▸ Reading text:
╭──

The success of public transportation can be traced back to one of President Lyndon Johnson’s greatest accomplishments, which continues benefiting many Americans today.

On July 9, 1964, Johnson signed the “Urban Mass Transportation Act of 1964” into law. Subsequently, this has resulted in the investment, over time, of several hundred billion dollars into public transportation.

Millions of Americans, including many residing in Queens County today on a daily basis, utilize various public transportation alternatives. They include local and express bus, ferry, jitney, light rail, subway and commuter rail services. All of these systems use less fuel and move far more people than conventional single occupancy vehicles. Most of these systems are funded with your tax dollars, thanks to President Johnson.

Depending upon where you live, consider the public transportation alternative. Try riding a local or express bus, commuter van, ferry, light rail, commuter rail or subway.

Fortunately we have the Metropolitan Transportation Authority and its various operating agencies, including New York City Transit subway and bus, Long Island Rail Road, Metro North Rail Road and Staten Island Rapid Transit Authority.

There is also New Jersey Transit, Port Authority of New York and New Jersey and New York City Department of Transportation Staten Island Ferry.

Using MTA Metrocards provides free transfers between the subway and bus. This has eliminated the old two-fare zones, making public transportation an even better bargain. Purchasing a monthly Long Island Rail Road or MTA subway/bus pass reduces the cost per ride and provides virtually unlimited trips.

╰──

▸ Information:
╭──

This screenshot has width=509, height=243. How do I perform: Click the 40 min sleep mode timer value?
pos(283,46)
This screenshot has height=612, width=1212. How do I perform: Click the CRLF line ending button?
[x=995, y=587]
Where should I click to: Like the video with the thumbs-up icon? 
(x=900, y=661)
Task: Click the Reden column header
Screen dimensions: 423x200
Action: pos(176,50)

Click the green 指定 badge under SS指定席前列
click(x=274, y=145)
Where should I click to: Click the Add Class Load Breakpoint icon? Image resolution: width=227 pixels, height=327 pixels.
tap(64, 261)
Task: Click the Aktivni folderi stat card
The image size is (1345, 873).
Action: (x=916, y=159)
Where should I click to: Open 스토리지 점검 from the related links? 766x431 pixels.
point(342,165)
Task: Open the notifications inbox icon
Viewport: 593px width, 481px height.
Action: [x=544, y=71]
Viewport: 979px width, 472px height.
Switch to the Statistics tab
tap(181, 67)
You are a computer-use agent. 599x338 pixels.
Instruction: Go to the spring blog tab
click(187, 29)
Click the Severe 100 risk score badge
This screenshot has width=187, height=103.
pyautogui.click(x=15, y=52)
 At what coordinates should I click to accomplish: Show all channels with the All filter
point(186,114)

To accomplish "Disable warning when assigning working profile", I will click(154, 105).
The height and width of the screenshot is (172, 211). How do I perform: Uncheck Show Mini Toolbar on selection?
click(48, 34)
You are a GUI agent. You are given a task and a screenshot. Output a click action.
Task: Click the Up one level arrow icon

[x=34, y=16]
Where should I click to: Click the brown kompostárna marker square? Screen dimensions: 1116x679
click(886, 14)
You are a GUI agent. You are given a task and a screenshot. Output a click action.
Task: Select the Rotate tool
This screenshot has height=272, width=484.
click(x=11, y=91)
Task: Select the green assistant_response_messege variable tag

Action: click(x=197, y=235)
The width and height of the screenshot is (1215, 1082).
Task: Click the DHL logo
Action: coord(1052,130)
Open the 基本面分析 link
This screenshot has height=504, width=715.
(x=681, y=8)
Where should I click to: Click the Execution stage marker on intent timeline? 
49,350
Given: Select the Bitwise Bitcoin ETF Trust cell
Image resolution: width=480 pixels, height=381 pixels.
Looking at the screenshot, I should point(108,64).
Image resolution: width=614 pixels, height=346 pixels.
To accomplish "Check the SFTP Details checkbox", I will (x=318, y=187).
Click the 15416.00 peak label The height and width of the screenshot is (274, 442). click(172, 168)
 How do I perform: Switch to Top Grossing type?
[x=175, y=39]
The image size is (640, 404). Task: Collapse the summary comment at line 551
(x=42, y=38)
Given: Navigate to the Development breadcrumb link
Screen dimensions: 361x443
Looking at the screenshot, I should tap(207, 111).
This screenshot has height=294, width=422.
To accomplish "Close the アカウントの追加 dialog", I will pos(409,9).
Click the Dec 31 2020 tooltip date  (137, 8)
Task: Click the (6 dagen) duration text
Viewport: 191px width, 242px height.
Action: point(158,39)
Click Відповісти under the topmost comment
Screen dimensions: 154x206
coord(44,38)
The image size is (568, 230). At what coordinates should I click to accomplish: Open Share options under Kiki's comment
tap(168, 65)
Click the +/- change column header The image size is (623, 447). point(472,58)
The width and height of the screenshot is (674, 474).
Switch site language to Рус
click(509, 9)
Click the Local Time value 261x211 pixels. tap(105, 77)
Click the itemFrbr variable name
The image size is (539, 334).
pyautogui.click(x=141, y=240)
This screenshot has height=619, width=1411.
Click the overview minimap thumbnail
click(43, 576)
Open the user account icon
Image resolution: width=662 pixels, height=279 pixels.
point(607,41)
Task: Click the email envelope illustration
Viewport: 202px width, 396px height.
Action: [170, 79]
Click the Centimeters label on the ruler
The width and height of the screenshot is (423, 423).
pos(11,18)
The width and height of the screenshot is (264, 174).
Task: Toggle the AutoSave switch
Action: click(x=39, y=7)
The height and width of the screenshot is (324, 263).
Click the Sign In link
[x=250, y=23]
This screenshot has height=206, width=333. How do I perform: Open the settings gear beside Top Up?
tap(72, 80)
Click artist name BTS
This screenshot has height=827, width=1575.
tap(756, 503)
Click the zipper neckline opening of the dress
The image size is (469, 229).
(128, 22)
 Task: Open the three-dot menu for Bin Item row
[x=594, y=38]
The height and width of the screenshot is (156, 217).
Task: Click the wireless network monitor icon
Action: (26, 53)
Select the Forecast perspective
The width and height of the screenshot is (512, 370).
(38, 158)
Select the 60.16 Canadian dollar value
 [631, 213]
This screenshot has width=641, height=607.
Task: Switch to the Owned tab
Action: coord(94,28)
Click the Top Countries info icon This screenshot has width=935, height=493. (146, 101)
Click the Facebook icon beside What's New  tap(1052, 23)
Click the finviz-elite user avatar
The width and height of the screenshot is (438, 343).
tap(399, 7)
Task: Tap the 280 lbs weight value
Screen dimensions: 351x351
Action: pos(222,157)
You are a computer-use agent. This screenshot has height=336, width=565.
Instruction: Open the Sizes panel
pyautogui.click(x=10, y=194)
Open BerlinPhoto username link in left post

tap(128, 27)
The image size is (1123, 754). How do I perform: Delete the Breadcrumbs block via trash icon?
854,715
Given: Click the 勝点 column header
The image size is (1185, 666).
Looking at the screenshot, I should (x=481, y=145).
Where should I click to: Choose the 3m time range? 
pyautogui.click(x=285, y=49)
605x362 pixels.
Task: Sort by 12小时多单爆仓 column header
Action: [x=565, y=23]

╰──

▸ Your tasks:
1. In one to three sentences, explain why, according to the piece on public transportation, using MTA Metrocards makes public transportation an even better bargain.
2. From the piece on public transportation, extract the passage starting with "Using MTA Metrocards" and going on through "virtually unlimited trips.".
3. Extend the piece on public transportation and the Urban Mass Transportation Act of 1964 from where it stops.
The entries come from a different source than the text.

▸ Answers in order:
1. MTA Metrocards provide free transfers between the subway and bus. This eliminated the old two-fare zones, which makes public transportation an even better bargain.

2.
Using MTA Metrocards provides free transfers between the subway and bus. This has eliminated the old two-fare zones, making public transportation an even better bargain. Purchasing a monthly Long Island Rail Road or MTA subway/bus pass reduces the cost per ride and provides virtually unlimited trips.

3.
Elected officials and government employees can turn in their taxpayer-funded vehicles and join the rest of us by using public transportation to get around town. In many cases, employers can offer transit checks, which help subsidize a portion of the costs. Utilize this and reap the benefits. It supports a cleaner environment.

Many employers now allow employees to telecommute and work from home. Others use alternative work schedules, which afford staff the ability to avoid rush-hour gridlock. This saves travel time and can improve mileage per gallon. Join a car or van pool to share the costs of commuting.

The ability to travel from home to workplace, school, shopping, entertainment, medical, library, etc., is a factor when moving to a new neighborhood. Economically successful communities are not 100 percent dependent on automobiles as the sole means of mobility.

Seniors, students, low-and-middle-income people need these transportation alternatives. Investment in public transportation today contributes to economic growth, employment and a stronger economy. Dollar for dollar, it is one of the best investments we can make.

Larry Penner is a transportation historian and advocate who previously worked 31 years for the United States Department of Transportation Federal Transit Administration Region 2 Office.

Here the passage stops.